Es war die Zeit der Teufel und des Staubes, der blutigen Schlieren auf den gestampften Lehmböden. Eingeweide und scheußlich schimmernde Fliegen.

Leibrand wusste immer, wo er die meisten Ratten finden konnte.

»Ich kann sie hören, du musst nur deine Augen schließen. Sie singen«, sagte Leibrand. Ich schloss meine Augen.

»Hörst du sie?«

»Ja«, log ich. Ich hörte das Summen des Sommertages; ein Hund kläffte weit weg.

»Sie singen das Lied der Gewitter«, sagte Leibrand und lächelte. Nickte.

Wir öffneten die Dachluke des alten Hauses. Staub bedeckte unsere Gesichter.

Für einen Augenblick war mir tatsächlich, als würde ich ein leises Kindersingen hören – ein grässlicher und zugleich wunderschöner Todesgesang.

In der Nacht, bevor der Jahrmarkt in die Stadt kam, wurde der alte Hund der Penkers, ein hinkender, beinahe blinder Mischling, totgebissen. Scheinbar im Schlaf überrascht, fand man ihn am Morgen verendet in der Einfahrt liegen. Seine Augen trübe, die Zunge abgebissen neben seinem Kopf.

Eine Ratte, so groß wie eine junge Katze, steckte noch in seinem Maul und labte sich am geronnenen Blut. Sie konnten die Ratte schmatzen hören. Jemand schrie.

Die Zirkuswagen schepperten in die Stadt, als man den alten Hund am Ausläufer der Straße vergrub (dort hatte sich im Laufe der Jahre ein beachtlicher Tierfriedhof entwickelt). Es war damals nicht ungewöhnlich, dass plötzlich ein Jahrmarkt in die Stadt kam: Schaubuden, Gaukler und Hausierer, ausgemergelte Tiere und der immerwährende Geruch von alter Zuckerwatte.

Ein einäugiger Mann mit Augenklappe blickte herunter.

Auf seinem Wagen steht mit geschwungener Schrift: Das Auge.

Drei Kinder stehen auf einem offenen Anhänger.

Die Farbe blättert ab und bleibt auf der Straße liegen.

Blau.

Spielkarten, die vom Himmel fallen.

Alles sehr langsam und gemächlich, schwere Traktoren zogen bunte Holzwagen mit abenteuerlichen Aufschriften und Bildern darauf.

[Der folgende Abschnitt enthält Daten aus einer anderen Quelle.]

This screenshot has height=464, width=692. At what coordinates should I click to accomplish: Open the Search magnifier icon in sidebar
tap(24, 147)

Ein fahrbarer Kinematograf, auf dessen dunkelblauer Plane versprochen wurde:

Sehen Sie in das magische Auge – wir sehen in Ihre Seele

Sie fuhren runter zum Stadtplatz, auf dem immer die Jahrmärkte, Rummelplätze und Feste gastierten. Kein guter Ort, zu viel seltsame Magie und billiger Zauber, nachts streifte hier der Wolfsmann herum und fraß den Sternenstaub der Nächte. Heulte zum Mond und verdarb Kinderträume.

Ein Budenbesitzer schrie: »Nur drei Tage, nur drei Tage!«, während Zelte aufgebaut und Stahlheringe eingeschlagen wurden. Ein Elefant schlich die Straße hinunter; wir trauten kaum unseren Augen. Leibrand flüsterte mir etwas ins Ohr, und schließlich sah ich es auch.

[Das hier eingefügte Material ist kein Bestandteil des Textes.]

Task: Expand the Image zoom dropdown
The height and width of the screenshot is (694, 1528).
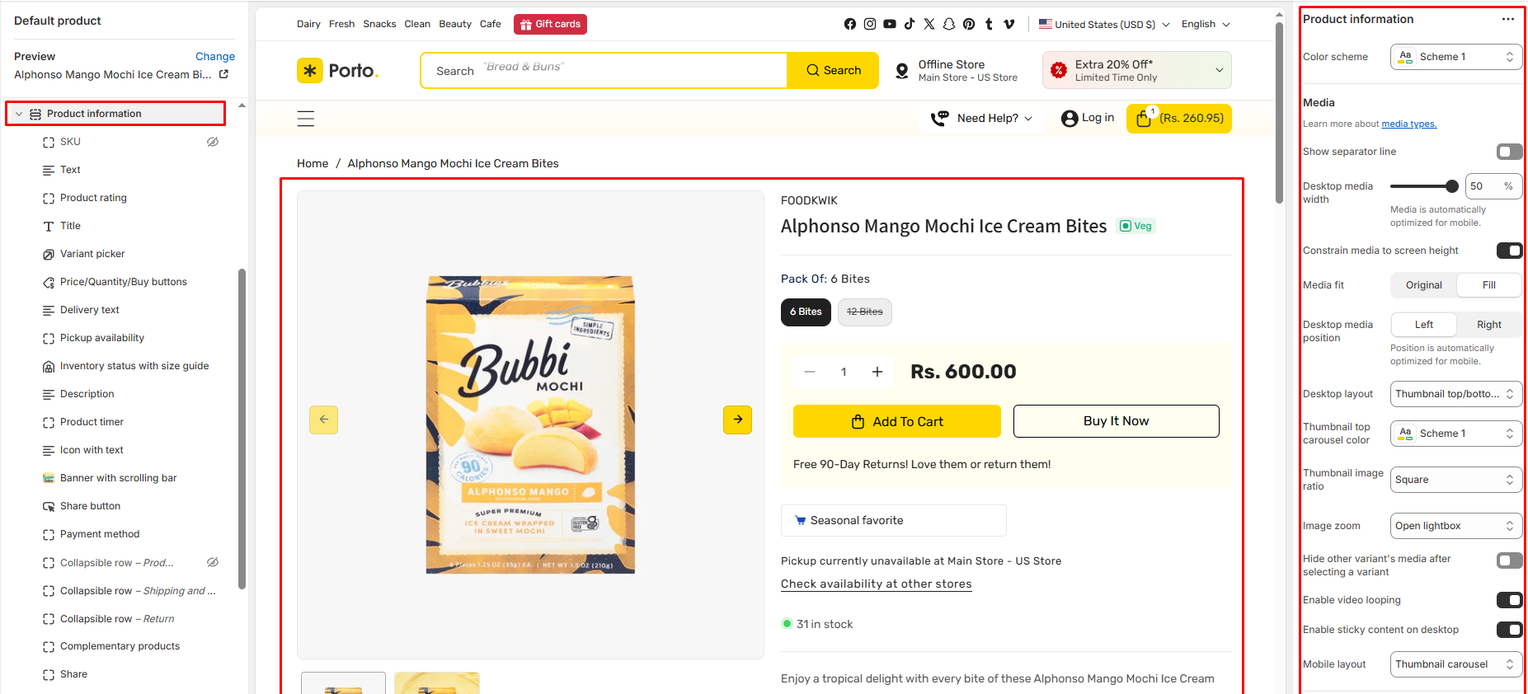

Eine Ratte saß auf dem Rücken des Elefanten und sah zu uns herunter, als wollte sie uns allesamt verspotten; der König der Welt.

Leibrand und ich folgten den Jahrmarktsleuten bis runter zum Stadtplatz. Der Elefant rieb sich an einem der Bäume, die Ratte auf seinem Rücken lief auf und ab. Die Kirchenglocken fingen an zu läuten.

Schaubuden wurden aufgestellt, Strom- und Wasserleitungen verlegt, bunte Fahnen aufgehängt, Lampions verteilt. Wir saßen auf einer Anhöhe und zählten unser Geld, das wir noch in den Hosentaschen hatten.

Ein Lastwagen kam angefahren, und wir stellten mit Freude fest, dass es auch einen Autodrom geben würde.

»Es wird der Jahrmarkt der Ratten«, sagte Leibrand und lächelte.

»Der König hält bereits seine Rede«, sagte ich, und Leibrand nickte.

Am himmelblauen Sommerhimmel zog ein Unwetter auf.